• Verilen görev A:
Aşağıdaki listeden "This" dizesini içeren her satırı ayıklayıp olduğu gibi kopyalayın. Büyük/küçük harf ayrımı dikkate alınmalıdır.

• Kaynak metin:
Kürtler, kimi zaman uluslararası çıkar dengelerine kurban edilirken, kimi zaman da bölgesel aktörlerin, rakiplerini dengeleyici bir unsur olarak en fazla kendi amaçları doğrultusunda kullanmak istedikleri bir halk olarak görülmüşlerdir.

Ancak en dramatik olanı da, Kürtlerin kendi içinden çıkan ve Sovyet devriminin sahte özgürlükçü söylemlerine kendilerini kaptırıp sosyalist rejim kurma sevdasına düşenlerin, Kürtlerin ezilmişlik ve dışlanmışlık duygularını kullanarak onları, kurmayı hayal ettikleri müstakbel sosyalist devrimler için üzerinden geçilecek hazır basamaklar olarak görmeleridir.

• Verilen görev B:
Yukarıdaki kaynak metne göre, Sovyet devriminin söylemlerine kapılıp sosyalist rejim kurma sevdasına düşen Kürtler, Kürtleri ne olarak görmüştür?

• Sağlanan materyaller:
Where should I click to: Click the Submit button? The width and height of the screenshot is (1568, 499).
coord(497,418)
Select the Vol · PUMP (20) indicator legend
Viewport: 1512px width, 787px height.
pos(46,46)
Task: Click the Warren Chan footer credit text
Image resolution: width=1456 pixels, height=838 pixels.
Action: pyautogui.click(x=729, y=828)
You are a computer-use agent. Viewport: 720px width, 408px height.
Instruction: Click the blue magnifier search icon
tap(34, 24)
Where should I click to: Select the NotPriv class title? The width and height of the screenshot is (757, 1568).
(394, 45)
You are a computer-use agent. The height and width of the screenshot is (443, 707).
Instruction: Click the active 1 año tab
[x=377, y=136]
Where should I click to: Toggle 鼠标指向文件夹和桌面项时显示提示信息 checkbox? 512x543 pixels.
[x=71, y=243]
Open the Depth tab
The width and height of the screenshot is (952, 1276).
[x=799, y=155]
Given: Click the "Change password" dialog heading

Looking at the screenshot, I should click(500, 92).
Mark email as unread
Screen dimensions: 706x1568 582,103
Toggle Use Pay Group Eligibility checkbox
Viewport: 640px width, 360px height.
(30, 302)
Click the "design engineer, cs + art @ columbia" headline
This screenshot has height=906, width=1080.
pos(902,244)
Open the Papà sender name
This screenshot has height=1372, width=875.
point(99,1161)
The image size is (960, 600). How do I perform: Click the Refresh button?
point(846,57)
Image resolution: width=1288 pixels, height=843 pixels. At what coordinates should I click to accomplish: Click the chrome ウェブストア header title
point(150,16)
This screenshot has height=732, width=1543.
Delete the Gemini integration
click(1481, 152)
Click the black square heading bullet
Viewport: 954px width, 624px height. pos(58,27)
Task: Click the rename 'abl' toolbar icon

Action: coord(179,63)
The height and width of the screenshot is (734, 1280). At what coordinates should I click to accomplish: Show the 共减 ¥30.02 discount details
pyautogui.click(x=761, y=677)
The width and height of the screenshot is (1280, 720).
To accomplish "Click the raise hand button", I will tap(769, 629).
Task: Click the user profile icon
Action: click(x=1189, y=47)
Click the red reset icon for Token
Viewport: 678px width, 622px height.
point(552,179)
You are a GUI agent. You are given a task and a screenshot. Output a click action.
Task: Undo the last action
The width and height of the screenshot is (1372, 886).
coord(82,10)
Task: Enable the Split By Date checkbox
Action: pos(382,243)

• Doğru çıktı A:
This screenshot has height=906, width=1080.
This screenshot has height=1372, width=875.
This screenshot has height=732, width=1543.

• Doğru çıktı B:
Kurmayı hayal ettikleri müstakbel sosyalist devrimler için üzerinden geçilecek hazır basamaklar olarak.